Give the stretch from the start of the records through the line containing "This screenshot has" as a Markdown table with the columns Line and Text, one row per line, leaving out any blank lines.

(Collection entries)
▼

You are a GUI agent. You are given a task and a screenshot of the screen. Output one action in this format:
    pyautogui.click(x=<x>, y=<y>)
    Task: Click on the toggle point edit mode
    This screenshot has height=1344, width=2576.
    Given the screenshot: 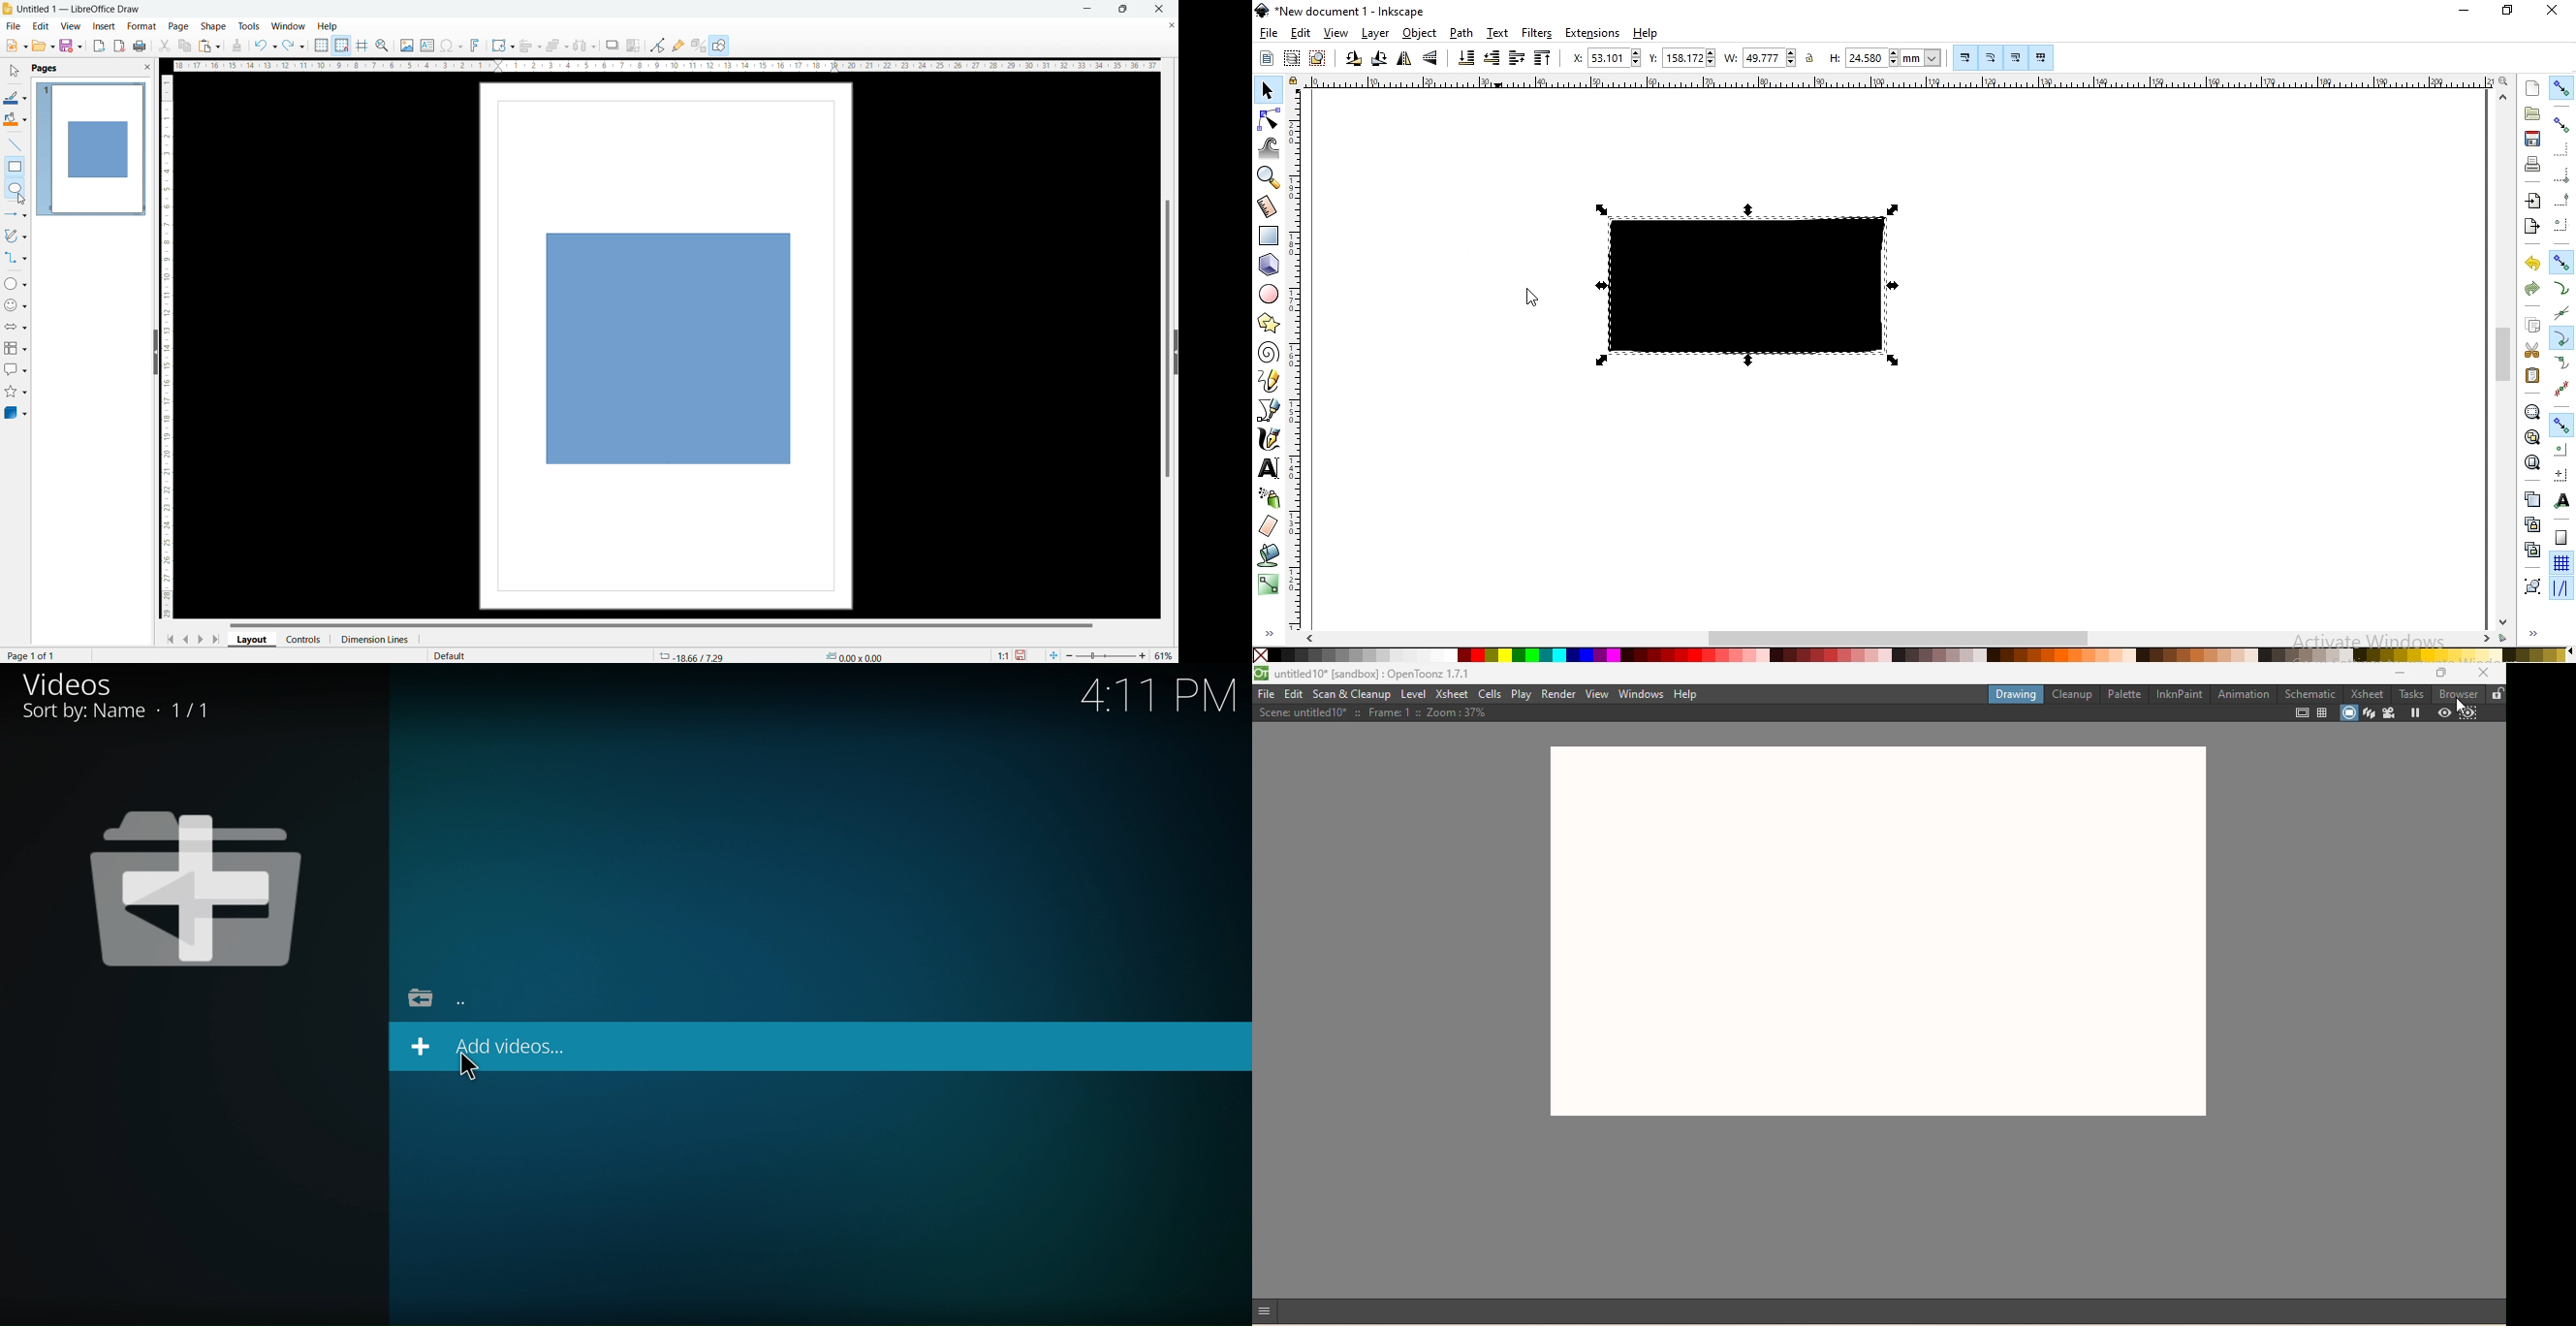 What is the action you would take?
    pyautogui.click(x=659, y=44)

▲

• **WORKED SOLUTION**
| Line | Text |
|---|---|
| 1 | You are a GUI agent. You are given a task and a screenshot of the screen. Output one action in this format: |
| 2 |     pyautogui.click(x=<x>, y=<y>) |
| 3 |     Task: Click on the toggle point edit mode |
| 4 |     This screenshot has height=1344, width=2576. |